------ Provided records
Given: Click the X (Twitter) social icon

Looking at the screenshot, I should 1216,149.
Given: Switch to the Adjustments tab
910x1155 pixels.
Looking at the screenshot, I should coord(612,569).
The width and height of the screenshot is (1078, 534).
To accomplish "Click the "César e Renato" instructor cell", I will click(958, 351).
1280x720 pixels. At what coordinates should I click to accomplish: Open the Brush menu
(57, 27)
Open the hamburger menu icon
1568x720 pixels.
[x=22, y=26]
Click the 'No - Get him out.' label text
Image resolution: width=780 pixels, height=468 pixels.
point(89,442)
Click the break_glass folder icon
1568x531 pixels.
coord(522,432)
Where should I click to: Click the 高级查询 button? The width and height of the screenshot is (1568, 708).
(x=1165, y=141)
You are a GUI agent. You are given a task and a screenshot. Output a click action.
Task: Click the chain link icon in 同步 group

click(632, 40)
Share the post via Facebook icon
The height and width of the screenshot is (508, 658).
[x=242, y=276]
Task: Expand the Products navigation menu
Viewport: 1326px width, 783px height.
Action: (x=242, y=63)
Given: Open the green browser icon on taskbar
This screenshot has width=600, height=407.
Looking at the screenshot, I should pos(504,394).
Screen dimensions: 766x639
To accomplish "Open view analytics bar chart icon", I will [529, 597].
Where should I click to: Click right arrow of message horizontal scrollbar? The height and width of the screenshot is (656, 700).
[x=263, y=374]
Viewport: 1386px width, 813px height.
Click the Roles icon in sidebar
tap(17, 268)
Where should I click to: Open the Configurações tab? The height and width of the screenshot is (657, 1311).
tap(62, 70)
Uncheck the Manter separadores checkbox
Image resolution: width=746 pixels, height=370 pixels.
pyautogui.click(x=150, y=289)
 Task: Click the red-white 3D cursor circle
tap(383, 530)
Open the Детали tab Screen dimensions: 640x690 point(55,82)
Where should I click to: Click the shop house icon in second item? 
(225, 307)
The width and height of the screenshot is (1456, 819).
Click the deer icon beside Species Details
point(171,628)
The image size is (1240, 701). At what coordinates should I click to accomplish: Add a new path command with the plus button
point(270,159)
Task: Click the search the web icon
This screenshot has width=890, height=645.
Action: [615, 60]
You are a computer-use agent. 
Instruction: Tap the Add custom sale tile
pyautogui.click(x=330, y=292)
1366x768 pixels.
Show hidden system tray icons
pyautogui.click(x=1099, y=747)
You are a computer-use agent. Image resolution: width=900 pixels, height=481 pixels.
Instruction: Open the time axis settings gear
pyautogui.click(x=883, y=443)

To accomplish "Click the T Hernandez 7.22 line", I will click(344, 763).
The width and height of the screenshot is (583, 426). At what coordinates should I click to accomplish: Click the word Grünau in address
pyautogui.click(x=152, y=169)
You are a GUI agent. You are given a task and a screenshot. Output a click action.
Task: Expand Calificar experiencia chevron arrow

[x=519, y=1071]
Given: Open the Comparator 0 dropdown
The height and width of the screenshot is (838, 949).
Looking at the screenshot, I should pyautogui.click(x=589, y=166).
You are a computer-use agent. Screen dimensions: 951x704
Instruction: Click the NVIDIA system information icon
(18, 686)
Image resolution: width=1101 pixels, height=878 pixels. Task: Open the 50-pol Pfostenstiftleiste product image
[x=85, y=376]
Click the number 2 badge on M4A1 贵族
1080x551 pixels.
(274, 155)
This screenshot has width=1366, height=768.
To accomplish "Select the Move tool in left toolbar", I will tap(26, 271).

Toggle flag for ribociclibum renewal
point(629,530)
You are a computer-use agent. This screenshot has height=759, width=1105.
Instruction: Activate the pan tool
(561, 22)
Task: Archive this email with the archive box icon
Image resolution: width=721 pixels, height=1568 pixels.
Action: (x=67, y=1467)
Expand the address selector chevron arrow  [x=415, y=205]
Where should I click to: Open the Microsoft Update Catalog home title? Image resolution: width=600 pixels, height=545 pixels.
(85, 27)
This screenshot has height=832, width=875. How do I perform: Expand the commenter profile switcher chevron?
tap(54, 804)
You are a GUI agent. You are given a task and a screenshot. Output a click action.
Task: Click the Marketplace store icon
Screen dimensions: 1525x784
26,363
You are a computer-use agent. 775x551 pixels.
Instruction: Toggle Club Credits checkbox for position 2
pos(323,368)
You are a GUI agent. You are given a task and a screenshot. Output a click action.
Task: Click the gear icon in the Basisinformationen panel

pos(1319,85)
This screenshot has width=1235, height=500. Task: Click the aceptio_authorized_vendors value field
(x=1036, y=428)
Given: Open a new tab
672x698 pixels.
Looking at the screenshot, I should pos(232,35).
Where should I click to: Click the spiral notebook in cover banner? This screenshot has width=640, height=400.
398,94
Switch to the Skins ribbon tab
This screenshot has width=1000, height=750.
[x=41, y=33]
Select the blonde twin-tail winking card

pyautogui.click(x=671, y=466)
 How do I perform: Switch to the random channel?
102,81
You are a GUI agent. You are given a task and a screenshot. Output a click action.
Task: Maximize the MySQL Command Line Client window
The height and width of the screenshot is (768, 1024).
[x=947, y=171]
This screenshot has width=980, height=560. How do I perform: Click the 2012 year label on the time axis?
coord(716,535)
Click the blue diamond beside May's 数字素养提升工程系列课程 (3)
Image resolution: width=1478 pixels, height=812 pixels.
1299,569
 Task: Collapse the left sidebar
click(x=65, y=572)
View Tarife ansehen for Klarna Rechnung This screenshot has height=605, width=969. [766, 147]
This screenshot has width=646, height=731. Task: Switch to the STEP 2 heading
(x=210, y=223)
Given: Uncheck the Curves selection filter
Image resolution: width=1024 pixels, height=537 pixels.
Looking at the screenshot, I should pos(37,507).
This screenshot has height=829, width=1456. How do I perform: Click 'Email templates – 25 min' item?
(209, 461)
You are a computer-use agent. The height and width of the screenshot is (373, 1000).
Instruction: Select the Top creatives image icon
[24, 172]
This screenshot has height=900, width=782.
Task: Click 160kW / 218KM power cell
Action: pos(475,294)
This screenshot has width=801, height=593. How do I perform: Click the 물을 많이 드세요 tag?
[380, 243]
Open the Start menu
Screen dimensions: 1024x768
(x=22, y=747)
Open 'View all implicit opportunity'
------------
Starting with the first line, give back the whole listing exactly.

Given: Click the X (Twitter) social icon

Looking at the screenshot, I should 1216,149.
Given: Switch to the Adjustments tab
910x1155 pixels.
Looking at the screenshot, I should coord(612,569).
The width and height of the screenshot is (1078, 534).
To accomplish "Click the "César e Renato" instructor cell", I will click(958, 351).
1280x720 pixels. At what coordinates should I click to accomplish: Open the Brush menu
(57, 27)
Open the hamburger menu icon
1568x720 pixels.
[x=22, y=26]
Click the 'No - Get him out.' label text
Image resolution: width=780 pixels, height=468 pixels.
point(89,442)
Click the break_glass folder icon
1568x531 pixels.
coord(522,432)
Where should I click to: Click the 高级查询 button? The width and height of the screenshot is (1568, 708).
(x=1165, y=141)
You are a GUI agent. You are given a task and a screenshot. Output a click action.
Task: Click the chain link icon in 同步 group

click(632, 40)
Share the post via Facebook icon
The height and width of the screenshot is (508, 658).
[x=242, y=276]
Task: Expand the Products navigation menu
Viewport: 1326px width, 783px height.
Action: (x=242, y=63)
Given: Open the green browser icon on taskbar
This screenshot has width=600, height=407.
Looking at the screenshot, I should pos(504,394).
Screen dimensions: 766x639
To accomplish "Open view analytics bar chart icon", I will [529, 597].
Where should I click to: Click right arrow of message horizontal scrollbar? The height and width of the screenshot is (656, 700).
[x=263, y=374]
Viewport: 1386px width, 813px height.
Click the Roles icon in sidebar
tap(17, 268)
Where should I click to: Open the Configurações tab? The height and width of the screenshot is (657, 1311).
tap(62, 70)
Uncheck the Manter separadores checkbox
Image resolution: width=746 pixels, height=370 pixels.
pyautogui.click(x=150, y=289)
 Task: Click the red-white 3D cursor circle
tap(383, 530)
Open the Детали tab Screen dimensions: 640x690 point(55,82)
Where should I click to: Click the shop house icon in second item? 
(225, 307)
The width and height of the screenshot is (1456, 819).
Click the deer icon beside Species Details
point(171,628)
The image size is (1240, 701). At what coordinates should I click to accomplish: Add a new path command with the plus button
point(270,159)
Task: Click the search the web icon
This screenshot has width=890, height=645.
Action: [615, 60]
You are a computer-use agent. 
Instruction: Tap the Add custom sale tile
pyautogui.click(x=330, y=292)
1366x768 pixels.
Show hidden system tray icons
pyautogui.click(x=1099, y=747)
You are a computer-use agent. Image resolution: width=900 pixels, height=481 pixels.
Instruction: Open the time axis settings gear
pyautogui.click(x=883, y=443)

To accomplish "Click the T Hernandez 7.22 line", I will click(344, 763).
The width and height of the screenshot is (583, 426). At what coordinates should I click to accomplish: Click the word Grünau in address
pyautogui.click(x=152, y=169)
You are a GUI agent. You are given a task and a screenshot. Output a click action.
Task: Expand Calificar experiencia chevron arrow

[x=519, y=1071]
Given: Open the Comparator 0 dropdown
The height and width of the screenshot is (838, 949).
Looking at the screenshot, I should pyautogui.click(x=589, y=166).
You are a computer-use agent. Screen dimensions: 951x704
Instruction: Click the NVIDIA system information icon
(18, 686)
Image resolution: width=1101 pixels, height=878 pixels. Task: Open the 50-pol Pfostenstiftleiste product image
[x=85, y=376]
Click the number 2 badge on M4A1 贵族
1080x551 pixels.
(274, 155)
This screenshot has width=1366, height=768.
To accomplish "Select the Move tool in left toolbar", I will tap(26, 271).

Toggle flag for ribociclibum renewal
point(629,530)
You are a computer-use agent. This screenshot has height=759, width=1105.
Instruction: Activate the pan tool
(561, 22)
Task: Archive this email with the archive box icon
Image resolution: width=721 pixels, height=1568 pixels.
Action: (x=67, y=1467)
Expand the address selector chevron arrow  [x=415, y=205]
Where should I click to: Open the Microsoft Update Catalog home title? Image resolution: width=600 pixels, height=545 pixels.
(85, 27)
This screenshot has height=832, width=875. How do I perform: Expand the commenter profile switcher chevron?
tap(54, 804)
You are a GUI agent. You are given a task and a screenshot. Output a click action.
Task: Click the Marketplace store icon
Screen dimensions: 1525x784
26,363
You are a computer-use agent. 775x551 pixels.
Instruction: Toggle Club Credits checkbox for position 2
pos(323,368)
You are a GUI agent. You are given a task and a screenshot. Output a click action.
Task: Click the gear icon in the Basisinformationen panel

pos(1319,85)
This screenshot has width=1235, height=500. Task: Click the aceptio_authorized_vendors value field
(x=1036, y=428)
Given: Open a new tab
672x698 pixels.
Looking at the screenshot, I should pos(232,35).
Where should I click to: Click the spiral notebook in cover banner? This screenshot has width=640, height=400.
398,94
Switch to the Skins ribbon tab
This screenshot has width=1000, height=750.
[x=41, y=33]
Select the blonde twin-tail winking card

pyautogui.click(x=671, y=466)
 How do I perform: Switch to the random channel?
102,81
You are a GUI agent. You are given a task and a screenshot. Output a click action.
Task: Maximize the MySQL Command Line Client window
The height and width of the screenshot is (768, 1024).
[x=947, y=171]
This screenshot has width=980, height=560. How do I perform: Click the 2012 year label on the time axis?
coord(716,535)
Click the blue diamond beside May's 数字素养提升工程系列课程 (3)
Image resolution: width=1478 pixels, height=812 pixels.
1299,569
 Task: Collapse the left sidebar
click(x=65, y=572)
View Tarife ansehen for Klarna Rechnung This screenshot has height=605, width=969. [766, 147]
This screenshot has width=646, height=731. Task: Switch to the STEP 2 heading
(x=210, y=223)
Given: Uncheck the Curves selection filter
Image resolution: width=1024 pixels, height=537 pixels.
Looking at the screenshot, I should pos(37,507).
This screenshot has height=829, width=1456. How do I perform: Click 'Email templates – 25 min' item?
(209, 461)
You are a computer-use agent. The height and width of the screenshot is (373, 1000).
Instruction: Select the Top creatives image icon
[24, 172]
This screenshot has height=900, width=782.
Task: Click 160kW / 218KM power cell
Action: pos(475,294)
This screenshot has width=801, height=593. How do I perform: Click the 물을 많이 드세요 tag?
[380, 243]
Open the Start menu
Screen dimensions: 1024x768
(x=22, y=747)
Open 'View all implicit opportunity'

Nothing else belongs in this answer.